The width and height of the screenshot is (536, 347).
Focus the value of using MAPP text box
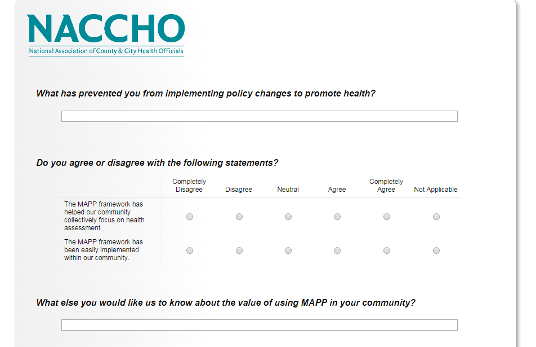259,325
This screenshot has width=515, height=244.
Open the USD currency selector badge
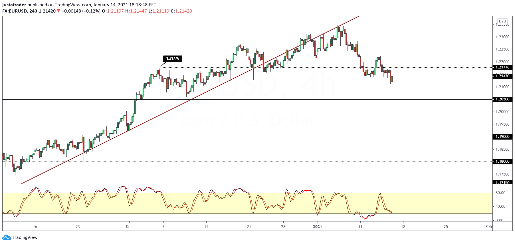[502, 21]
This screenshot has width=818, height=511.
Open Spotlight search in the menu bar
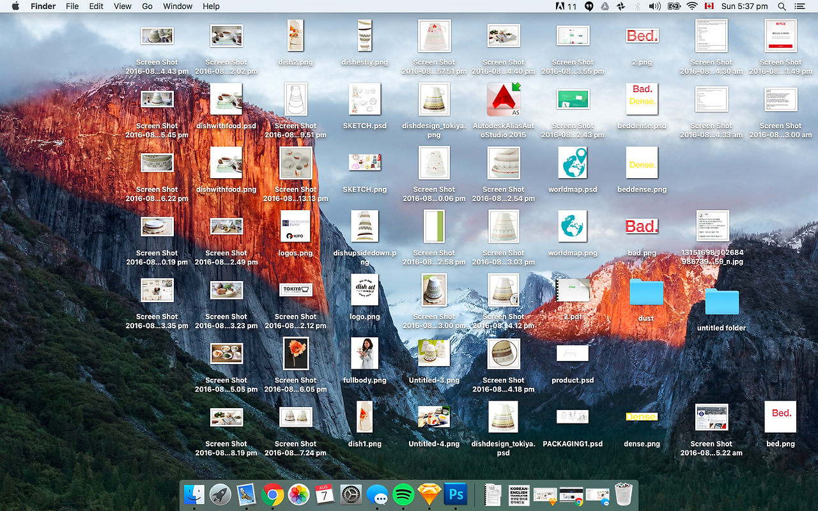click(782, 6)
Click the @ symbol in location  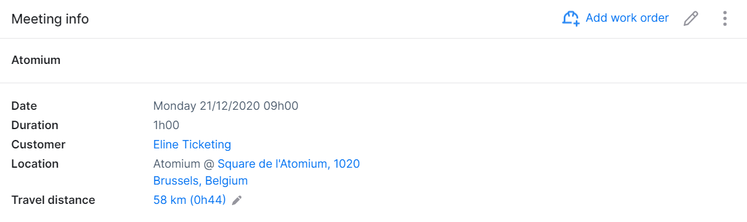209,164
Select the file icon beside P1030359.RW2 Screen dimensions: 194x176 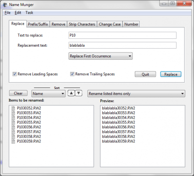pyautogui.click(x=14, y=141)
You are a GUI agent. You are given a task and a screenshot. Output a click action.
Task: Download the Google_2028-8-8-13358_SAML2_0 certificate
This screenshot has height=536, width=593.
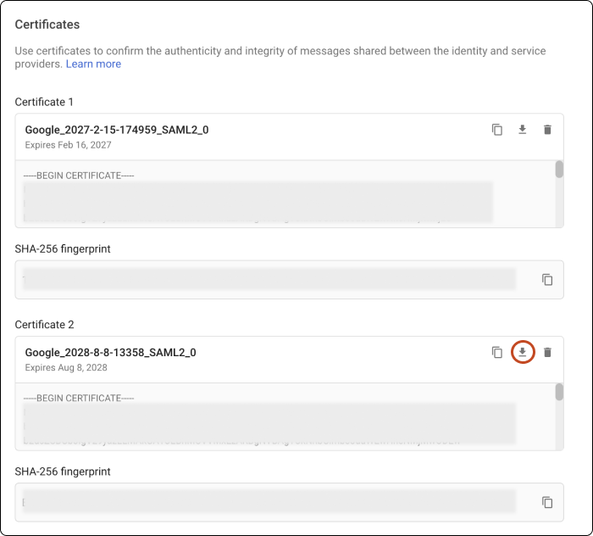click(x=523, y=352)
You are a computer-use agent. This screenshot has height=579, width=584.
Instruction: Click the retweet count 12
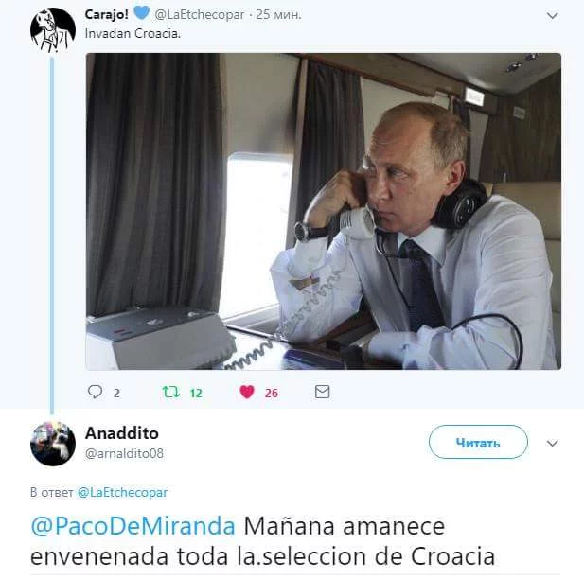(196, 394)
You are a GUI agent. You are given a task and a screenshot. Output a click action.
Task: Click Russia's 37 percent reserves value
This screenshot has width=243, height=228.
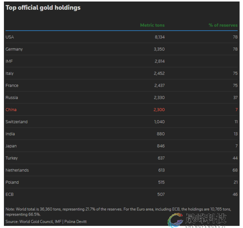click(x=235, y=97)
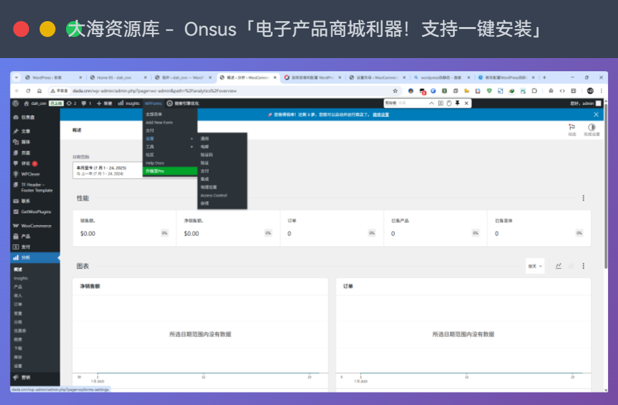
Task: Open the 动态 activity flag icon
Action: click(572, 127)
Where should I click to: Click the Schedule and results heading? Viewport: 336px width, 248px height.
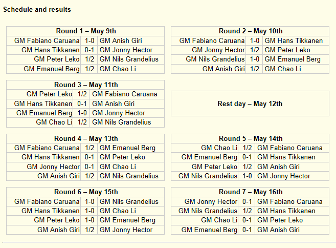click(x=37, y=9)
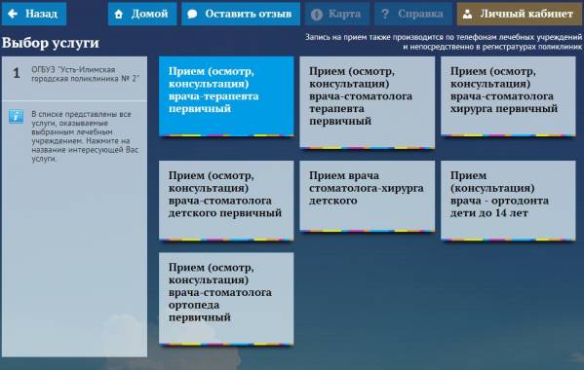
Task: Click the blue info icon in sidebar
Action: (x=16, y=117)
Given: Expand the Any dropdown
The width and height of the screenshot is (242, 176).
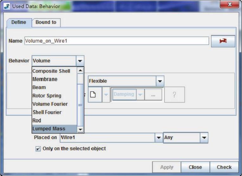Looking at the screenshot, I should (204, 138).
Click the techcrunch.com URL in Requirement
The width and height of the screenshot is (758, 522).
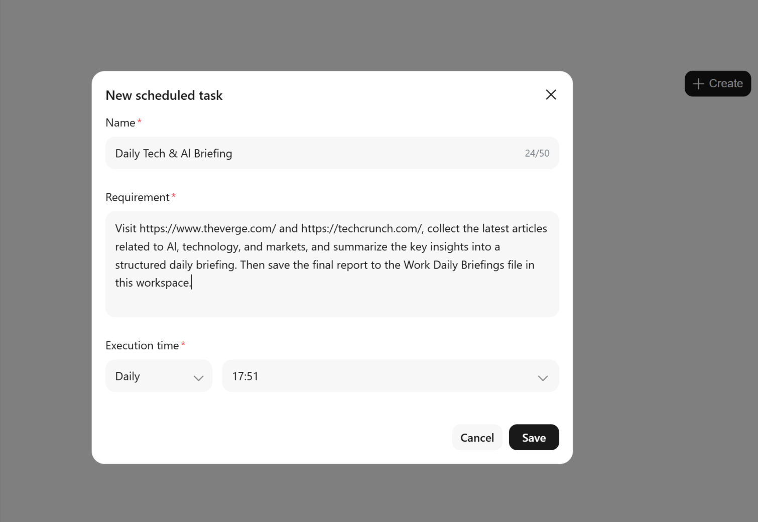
□ □ □ □ □ □ □
WHAT IS EXPECTED >> Retype, word for word, only the lines from the line with "Task: Click Russia's" to the final line of the listing above; the pictures do not belong in the copy.

RESULT OF THE EXERCISE >>
Task: Click Russia's 37 percent reserves value
This screenshot has width=243, height=228.
click(x=235, y=97)
Task: Open the 动态 activity flag icon
Action: click(572, 127)
Where should I click to: Click the Schedule and results heading? Viewport: 336px width, 248px height.
click(x=37, y=9)
Task: Click the blue info icon in sidebar
Action: (x=16, y=117)
Given: Expand the Any dropdown
The width and height of the screenshot is (242, 176).
Looking at the screenshot, I should (204, 138).
Click the techcrunch.com URL in Requirement
The width and height of the screenshot is (758, 522).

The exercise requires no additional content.